This scanning tunnelling microscope image is the first ever fractal pattern spotted in a quantum system. It was taken by Ali Yazdani and team at Princeton University in the US, who say that the fractal emerges when the doped gallium arsenide sample makes the transition from metal to insulator. (Courtesy: Yazdani Group, Princeton University.)
This year's Nobel Prize for Physics went to Andre Geim (left) and Kostya Novoselov of the University of Manchester. We loved this serene shot of the two graphene gurus sitting outside on a lovely autumn day – the calm before the storm of fame struck. (Courtesy: University of Manchester.)
Oops! There goes the neighbourhood. This amazing 60 m "sinkhole" suddenly appeared this year in Guatemala City. Geophysicists say that such collapses can occur when liquids flow into an underground cavity causing it to corrode into a network of chambers that can no longer support the overlying rock and soil. (Courtesy: Guatemalan Government.)
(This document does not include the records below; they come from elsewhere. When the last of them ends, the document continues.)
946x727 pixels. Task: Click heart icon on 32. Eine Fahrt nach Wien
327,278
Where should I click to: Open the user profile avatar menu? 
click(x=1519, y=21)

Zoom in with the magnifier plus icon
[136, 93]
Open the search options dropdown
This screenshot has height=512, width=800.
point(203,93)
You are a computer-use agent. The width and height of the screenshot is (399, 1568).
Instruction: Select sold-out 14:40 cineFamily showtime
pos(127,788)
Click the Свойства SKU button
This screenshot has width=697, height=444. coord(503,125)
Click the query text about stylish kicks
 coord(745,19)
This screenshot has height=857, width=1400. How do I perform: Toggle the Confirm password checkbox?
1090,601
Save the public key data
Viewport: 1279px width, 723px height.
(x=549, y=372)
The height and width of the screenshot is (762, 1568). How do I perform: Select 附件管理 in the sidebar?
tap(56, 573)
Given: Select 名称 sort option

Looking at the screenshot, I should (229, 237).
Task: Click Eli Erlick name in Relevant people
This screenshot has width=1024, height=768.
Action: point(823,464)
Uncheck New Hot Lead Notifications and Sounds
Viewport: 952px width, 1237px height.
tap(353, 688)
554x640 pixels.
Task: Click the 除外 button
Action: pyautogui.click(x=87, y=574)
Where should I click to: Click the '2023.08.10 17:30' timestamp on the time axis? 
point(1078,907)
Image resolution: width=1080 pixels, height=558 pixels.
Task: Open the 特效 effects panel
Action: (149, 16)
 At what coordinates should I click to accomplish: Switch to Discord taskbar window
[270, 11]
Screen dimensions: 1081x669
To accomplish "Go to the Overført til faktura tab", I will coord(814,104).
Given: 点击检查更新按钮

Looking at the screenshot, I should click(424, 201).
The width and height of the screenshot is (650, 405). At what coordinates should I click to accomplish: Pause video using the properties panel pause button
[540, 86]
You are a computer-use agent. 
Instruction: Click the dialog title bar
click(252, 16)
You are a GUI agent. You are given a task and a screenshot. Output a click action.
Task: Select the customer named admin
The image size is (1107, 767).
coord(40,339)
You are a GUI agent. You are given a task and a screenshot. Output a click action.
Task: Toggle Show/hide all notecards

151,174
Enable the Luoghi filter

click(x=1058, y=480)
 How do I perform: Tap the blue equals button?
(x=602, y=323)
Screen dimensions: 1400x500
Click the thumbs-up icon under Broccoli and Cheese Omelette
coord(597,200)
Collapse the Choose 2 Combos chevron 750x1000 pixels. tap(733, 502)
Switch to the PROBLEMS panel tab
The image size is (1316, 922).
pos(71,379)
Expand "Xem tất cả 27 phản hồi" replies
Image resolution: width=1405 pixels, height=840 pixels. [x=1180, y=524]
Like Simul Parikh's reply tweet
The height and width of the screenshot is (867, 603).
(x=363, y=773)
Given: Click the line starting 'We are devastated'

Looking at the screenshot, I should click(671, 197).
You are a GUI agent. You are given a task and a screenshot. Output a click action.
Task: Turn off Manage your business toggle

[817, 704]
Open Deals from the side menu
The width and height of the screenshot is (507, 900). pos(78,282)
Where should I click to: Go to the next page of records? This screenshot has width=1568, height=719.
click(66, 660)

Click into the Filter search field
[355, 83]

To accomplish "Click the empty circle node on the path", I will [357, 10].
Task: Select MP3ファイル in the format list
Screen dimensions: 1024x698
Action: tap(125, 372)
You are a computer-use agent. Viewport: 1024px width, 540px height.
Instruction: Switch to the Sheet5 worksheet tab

Do these concentric circles offer a glimpse of before the Big Bang? Roger Penrose and Vahe Gurzadyn came to this conclusion after studying images of the cosmic microwave background radiation. However, other physicists are not convinced. (Courtesy: Penrose and Gurzadyn.)
The oceans are full of tiny organisms like this alga. Their constant swimming plays an important, yet poorly understood, role in the transport of heat and nutrients. The colours and contours show how water flows past the moving alga. (Courtesy: K Drescher and colleagues, University of Cambridge.)
Remember that scene in Star Wars when a hologram of Princess Leia pops out of R2D2? Now, Nasser Peyghambarian and colleagues at the University of Arizona and Nitto Denko Technical Corporation have taken an important step towards creating such an animation. This is their version of an F-4 Phantom Jet. (Courtesy: gargaszphotos.com/University of Arizona.)